What is expected
One range is to be output from the listing below, exactly as written: the line with "You are a computer-use agent. Viewport: 823px" to the line with "Instruction: Click the Martigues city label", both kept.

Data shown

_____

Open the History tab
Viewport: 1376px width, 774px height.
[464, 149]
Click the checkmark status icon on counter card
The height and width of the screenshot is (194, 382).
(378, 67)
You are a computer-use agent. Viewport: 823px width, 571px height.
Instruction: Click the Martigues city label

_____

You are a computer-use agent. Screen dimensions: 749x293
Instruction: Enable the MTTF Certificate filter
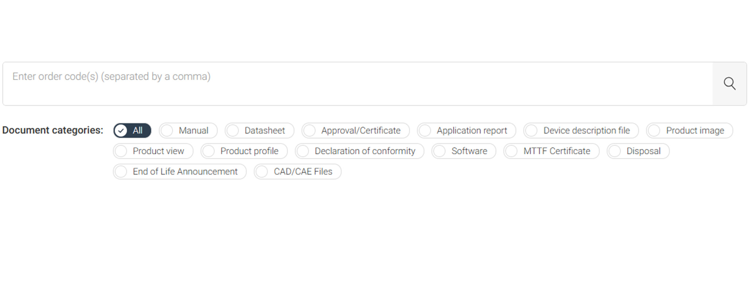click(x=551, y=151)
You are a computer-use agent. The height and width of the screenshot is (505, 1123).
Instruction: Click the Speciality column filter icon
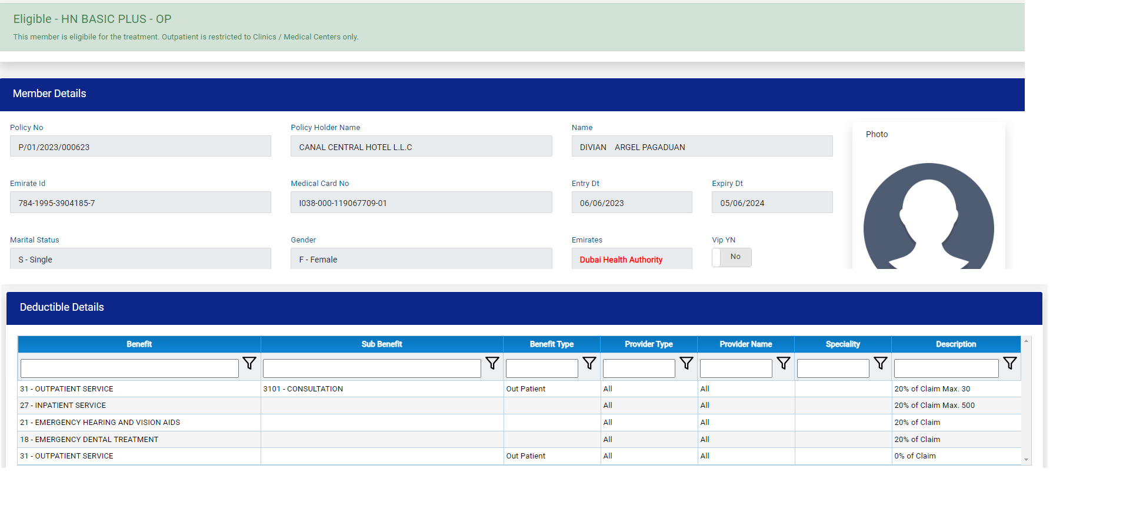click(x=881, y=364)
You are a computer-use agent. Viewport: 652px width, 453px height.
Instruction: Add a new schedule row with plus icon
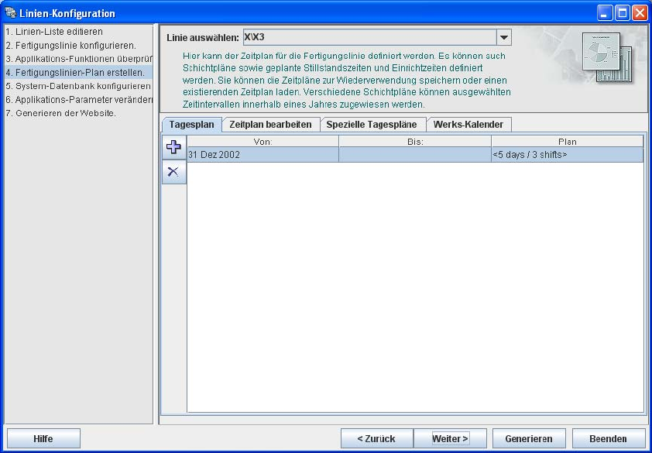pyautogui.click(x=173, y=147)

_____

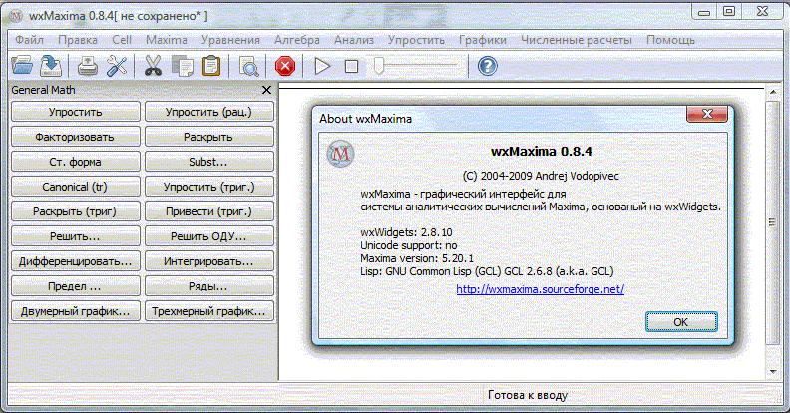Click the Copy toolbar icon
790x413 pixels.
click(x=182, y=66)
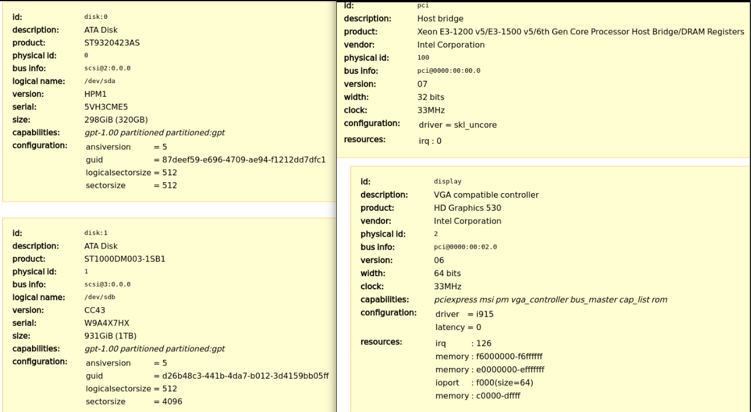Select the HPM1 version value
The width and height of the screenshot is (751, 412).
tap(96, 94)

_____

Exercise output
You are a computer-use agent. Viewport: 823px width, 571px height.
Instruction: Click the Martigues city label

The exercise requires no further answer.